▸ **TO BE DONE**
From the piece on complexity in banking below, set down the passage from "Reductions in complexity" up to and including "will become easier." word for word.

▸ **EXTRACT TO READ**
+++

Quantifying Complexity – Changing the language not the conversation

For a mature bank the ability to address new requirements comes down to one thing; agility! To be completely clear I am in no way referring to the Agile software development method. What I am talking about is transforming a bank for quickness, lightness and ease of movement. In ongoing discussions I have been having on the topic the correlation between agility and complexity has become clear.

Nowhere in a bank is the correlation between complexity and agility more visible than in its technology group. A modern bank is, at its core, nothing more than services supported by technology. Technology is where the rubber hits the road in banking. The ability of a bank to meet market demand quickly with new services has a disproportionate dependency on its technology group. When a bank’s technology infrastructure lacks agility the entire bank immediately sees it and feels its affects. They see it in projects that have significant overruns in schedule and cost, or fail completely. Business groups see it when they ask for a single new data field to be added and are told that it will be an 18 month project with a $1.5 million dollar budget.

This isn’t due to incompetence, stupidity, or lack of talent or passion it is due to complexity. Ask the technology group why, what should be a simple project will take so long and cost so much and they will tell you it’s complicated.  Technology is the most visible example of complexity within a bank but only because it tends to be the longest pole in the tent. Complexity within banking extends into operations, processes, procedures, and organizational structure. Defining new requirements, detailing deployment plans, and developing training all take longer in a bank than is necessary because of complexity within the overall organization.

Historically we bankers have adjusted our expectations and learned to work within the complex systems we created. When I say we I mean it. I am just as culpable and complicit as the next guy in creating complexity. I’ve made decisions to save time and money on projects at the expense of future agility and I did it by adding additional complexity to the overall system.

Reductions in complexity will lead to increases in agility. Understanding and benchmarking your existing technology complexity is the logical and best first step. Measuring complexity and applying benchmarks to projects via initial solution planning will allow the entire organization to pinpoint the complexity, understand its effects, and start assessing the overall costs to the organization. Business casing required foundation upgrades, projects, and programs that reduce your organizations complexity will become easier.

If you would like to learn more about complexity measurements within banking please contact me.

7 Responses to Quantifying Complexity – Changing the language not the conversation

  1. Congratulations on your clear explanation of ‘complexity’.

    We should call it:”Entropy of the technology.”

    You’re absolutely right in the quantification of the complexity “in the current paradigm.”

    The chart shows exactly the ratio agility/complexity “in the current paradigm.”

    Likewise, the start of the fifth paragraph is absolutely right.
    But I’ll disagree with the rest of the paragraph as having support two quotes:

    Steve jobs in his office in 1982.
    He was asked if he wanted to do market research, said:
    “I do not want because consumers do not know what they want until you show them.”

    And Henry Ford, about the needs of the consumers:
    “If I asked people what they wanted, they’d have said: faster horses”.

+++

▸ **DATA RECORDS**
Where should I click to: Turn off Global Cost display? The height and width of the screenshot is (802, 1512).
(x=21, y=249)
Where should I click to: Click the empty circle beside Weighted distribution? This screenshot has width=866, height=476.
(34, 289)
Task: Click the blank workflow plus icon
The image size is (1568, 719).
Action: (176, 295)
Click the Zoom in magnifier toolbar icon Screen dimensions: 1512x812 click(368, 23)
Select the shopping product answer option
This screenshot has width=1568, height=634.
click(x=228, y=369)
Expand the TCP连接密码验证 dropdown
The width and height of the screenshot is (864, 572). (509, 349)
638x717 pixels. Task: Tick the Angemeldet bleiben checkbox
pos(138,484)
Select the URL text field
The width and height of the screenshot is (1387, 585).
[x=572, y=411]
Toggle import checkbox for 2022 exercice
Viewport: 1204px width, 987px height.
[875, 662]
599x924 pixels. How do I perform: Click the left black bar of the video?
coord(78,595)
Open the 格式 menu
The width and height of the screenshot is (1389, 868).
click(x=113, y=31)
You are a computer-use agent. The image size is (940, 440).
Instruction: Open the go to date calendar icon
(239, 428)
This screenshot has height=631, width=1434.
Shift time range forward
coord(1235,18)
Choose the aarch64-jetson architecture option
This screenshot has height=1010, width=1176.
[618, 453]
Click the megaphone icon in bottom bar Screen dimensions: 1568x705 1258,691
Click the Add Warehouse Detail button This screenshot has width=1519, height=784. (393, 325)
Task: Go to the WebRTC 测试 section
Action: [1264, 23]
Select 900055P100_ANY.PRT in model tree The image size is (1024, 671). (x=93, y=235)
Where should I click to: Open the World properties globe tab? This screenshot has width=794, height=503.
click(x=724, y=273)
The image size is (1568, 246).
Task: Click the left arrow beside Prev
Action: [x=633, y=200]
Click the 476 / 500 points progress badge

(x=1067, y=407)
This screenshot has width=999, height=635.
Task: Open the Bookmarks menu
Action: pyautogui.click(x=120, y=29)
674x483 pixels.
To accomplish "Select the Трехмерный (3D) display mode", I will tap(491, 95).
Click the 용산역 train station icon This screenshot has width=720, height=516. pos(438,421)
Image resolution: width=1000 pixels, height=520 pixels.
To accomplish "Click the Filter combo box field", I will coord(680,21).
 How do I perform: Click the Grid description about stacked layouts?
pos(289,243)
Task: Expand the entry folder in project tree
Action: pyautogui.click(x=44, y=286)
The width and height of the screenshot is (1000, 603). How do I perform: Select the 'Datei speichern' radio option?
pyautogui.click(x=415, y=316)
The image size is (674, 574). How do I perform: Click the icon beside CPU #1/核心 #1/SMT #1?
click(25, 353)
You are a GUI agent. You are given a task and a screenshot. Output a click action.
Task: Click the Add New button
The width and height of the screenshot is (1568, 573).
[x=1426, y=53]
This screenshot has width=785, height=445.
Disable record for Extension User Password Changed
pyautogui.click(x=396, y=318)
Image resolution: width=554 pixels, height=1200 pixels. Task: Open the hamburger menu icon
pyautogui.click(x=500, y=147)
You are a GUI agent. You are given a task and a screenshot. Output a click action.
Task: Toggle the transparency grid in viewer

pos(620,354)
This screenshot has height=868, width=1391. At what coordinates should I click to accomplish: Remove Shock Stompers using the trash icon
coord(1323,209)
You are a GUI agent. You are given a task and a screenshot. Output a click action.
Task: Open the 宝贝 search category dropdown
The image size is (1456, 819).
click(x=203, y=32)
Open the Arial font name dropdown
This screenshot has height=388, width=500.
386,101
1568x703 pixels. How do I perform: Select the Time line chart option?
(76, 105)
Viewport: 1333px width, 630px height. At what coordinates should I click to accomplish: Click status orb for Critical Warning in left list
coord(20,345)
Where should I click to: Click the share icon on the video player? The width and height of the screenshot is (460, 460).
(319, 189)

+++

▸ **WRITTEN SOLUTION**
Reductions in complexity will lead to increases in agility. Understanding and benchmarking your existing technology complexity is the logical and best first step. Measuring complexity and applying benchmarks to projects via initial solution planning will allow the entire organization to pinpoint the complexity, understand its effects, and start assessing the overall costs to the organization. Business casing required foundation upgrades, projects, and programs that reduce your organizations complexity will become easier.